Gene Prediction Using Multinomial Probit Regression with Bayesian Gene Selection
© Zhou et al. 2004
Received: 3 April 2003
Published: 21 January 2004
A critical issue for the construction of genetic regulatory networks is the identification of network topology from data. In the context of deterministic and probabilistic Boolean networks, as well as their extension to multilevel quantization, this issue is related to the more general problem of expression prediction in which we want to find small subsets of genes to be used as predictors of target genes. Given some maximum number of predictors to be used, a full search of all possible predictor sets is combinatorially prohibitive except for small predictors sets, and even then, may require supercomputing. Hence, suboptimal approaches to finding predictor sets and network topologies are desirable.
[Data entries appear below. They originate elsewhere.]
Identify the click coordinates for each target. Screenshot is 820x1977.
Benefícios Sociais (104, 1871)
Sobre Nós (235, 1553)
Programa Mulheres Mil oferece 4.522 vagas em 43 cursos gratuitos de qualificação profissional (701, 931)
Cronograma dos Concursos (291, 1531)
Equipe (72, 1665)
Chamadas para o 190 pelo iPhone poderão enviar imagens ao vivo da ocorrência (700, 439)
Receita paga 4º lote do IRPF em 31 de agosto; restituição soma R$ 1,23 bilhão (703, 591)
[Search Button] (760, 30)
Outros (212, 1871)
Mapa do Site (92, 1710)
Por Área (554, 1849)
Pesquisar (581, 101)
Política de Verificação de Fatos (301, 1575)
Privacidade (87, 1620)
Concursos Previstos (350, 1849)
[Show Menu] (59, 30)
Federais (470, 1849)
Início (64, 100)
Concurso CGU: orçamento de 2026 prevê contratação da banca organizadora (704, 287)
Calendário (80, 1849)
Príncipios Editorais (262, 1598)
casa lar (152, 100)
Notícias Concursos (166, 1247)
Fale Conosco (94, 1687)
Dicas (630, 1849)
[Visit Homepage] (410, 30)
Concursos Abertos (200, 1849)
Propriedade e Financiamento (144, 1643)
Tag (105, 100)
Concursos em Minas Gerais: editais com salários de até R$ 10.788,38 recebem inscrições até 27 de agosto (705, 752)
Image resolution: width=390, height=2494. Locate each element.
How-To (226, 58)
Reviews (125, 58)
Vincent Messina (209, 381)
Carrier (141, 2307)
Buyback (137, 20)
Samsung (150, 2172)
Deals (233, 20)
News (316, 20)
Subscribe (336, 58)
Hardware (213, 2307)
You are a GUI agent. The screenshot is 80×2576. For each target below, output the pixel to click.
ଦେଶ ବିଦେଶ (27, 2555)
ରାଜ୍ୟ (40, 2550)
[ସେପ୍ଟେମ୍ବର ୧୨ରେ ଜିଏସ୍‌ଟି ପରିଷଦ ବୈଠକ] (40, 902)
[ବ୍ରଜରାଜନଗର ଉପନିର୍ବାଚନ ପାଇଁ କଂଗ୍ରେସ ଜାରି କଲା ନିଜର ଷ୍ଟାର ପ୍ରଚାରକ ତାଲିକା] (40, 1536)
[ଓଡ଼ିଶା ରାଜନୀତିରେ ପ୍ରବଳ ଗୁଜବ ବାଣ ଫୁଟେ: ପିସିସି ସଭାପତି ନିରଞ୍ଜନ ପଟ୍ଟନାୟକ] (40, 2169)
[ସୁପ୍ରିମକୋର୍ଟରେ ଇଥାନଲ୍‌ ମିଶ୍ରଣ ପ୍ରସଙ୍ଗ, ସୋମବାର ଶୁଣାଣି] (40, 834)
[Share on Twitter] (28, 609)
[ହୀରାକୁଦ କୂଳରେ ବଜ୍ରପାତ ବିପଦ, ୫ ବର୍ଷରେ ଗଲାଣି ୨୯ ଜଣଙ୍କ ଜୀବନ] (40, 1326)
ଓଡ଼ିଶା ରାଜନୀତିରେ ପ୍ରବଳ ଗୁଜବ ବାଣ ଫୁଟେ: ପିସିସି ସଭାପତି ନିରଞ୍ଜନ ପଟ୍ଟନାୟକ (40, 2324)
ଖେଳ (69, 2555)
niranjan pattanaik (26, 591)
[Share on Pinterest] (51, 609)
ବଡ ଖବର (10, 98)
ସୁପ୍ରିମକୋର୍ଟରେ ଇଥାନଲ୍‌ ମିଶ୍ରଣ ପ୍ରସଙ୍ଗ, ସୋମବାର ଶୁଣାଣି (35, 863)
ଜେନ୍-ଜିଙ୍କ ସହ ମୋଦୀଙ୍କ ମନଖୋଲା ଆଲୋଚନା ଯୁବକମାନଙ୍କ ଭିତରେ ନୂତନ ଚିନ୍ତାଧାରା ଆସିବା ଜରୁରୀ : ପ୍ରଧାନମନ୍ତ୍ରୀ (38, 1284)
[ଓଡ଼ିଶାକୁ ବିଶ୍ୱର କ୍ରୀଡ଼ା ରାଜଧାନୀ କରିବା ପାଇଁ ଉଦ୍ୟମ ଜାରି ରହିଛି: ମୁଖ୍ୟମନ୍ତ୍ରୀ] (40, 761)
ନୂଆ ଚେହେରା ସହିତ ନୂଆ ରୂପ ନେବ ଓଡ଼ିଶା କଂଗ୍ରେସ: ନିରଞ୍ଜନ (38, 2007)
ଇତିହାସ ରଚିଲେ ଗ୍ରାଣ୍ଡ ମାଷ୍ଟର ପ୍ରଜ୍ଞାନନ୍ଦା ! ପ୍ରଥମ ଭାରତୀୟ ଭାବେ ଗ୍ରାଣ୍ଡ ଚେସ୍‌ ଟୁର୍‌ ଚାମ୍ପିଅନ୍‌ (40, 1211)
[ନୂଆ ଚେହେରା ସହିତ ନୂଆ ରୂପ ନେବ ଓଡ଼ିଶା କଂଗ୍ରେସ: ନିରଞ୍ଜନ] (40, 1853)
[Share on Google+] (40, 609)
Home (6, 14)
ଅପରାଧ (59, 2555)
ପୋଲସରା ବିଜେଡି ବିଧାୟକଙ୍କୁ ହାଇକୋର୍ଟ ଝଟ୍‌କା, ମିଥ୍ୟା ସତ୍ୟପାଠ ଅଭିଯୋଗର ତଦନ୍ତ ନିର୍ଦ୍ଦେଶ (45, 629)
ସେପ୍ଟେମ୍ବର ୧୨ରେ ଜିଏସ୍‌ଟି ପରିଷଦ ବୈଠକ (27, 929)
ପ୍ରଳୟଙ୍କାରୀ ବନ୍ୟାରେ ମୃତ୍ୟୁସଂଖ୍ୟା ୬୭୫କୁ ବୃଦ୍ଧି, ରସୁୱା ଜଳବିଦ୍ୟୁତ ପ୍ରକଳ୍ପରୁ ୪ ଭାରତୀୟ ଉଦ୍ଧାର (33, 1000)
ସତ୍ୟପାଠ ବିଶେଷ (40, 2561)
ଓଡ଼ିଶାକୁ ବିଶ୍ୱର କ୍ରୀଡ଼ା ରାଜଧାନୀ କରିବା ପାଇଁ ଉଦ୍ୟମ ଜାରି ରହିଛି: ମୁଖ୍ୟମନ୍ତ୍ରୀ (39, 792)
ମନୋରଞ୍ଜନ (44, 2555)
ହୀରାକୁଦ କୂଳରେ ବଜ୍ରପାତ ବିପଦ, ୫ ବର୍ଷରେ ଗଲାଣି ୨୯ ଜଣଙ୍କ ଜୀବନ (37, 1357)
This paper considers Bayesian variable selection for prediction using a multinomial probit regression model with data augmentation to turn the multinomial problem into a sequence of smoothing problems. There are multiple regression equations and we want to select the same strongest genes for all regression equations to constitute a target predictor set or, in the context of a genetic network, the dependency set for the target. The probit regressor is approximated as a linear combination of the genes and a Gibbs sampler is employed to find the strongest genes. Numerical techniques to speed up the computation are discussed. After finding the strongest genes, we predict the target gene based on the strongest genes, with the coefficient of determination being used to measure predictor accuracy. Using malignant melanoma microarray data, we compare two predictor models, the estimated probit regressors themselves and the optimal full-logic predictor based on the selected strongest genes, and we compare these to optimal prediction without feature selection.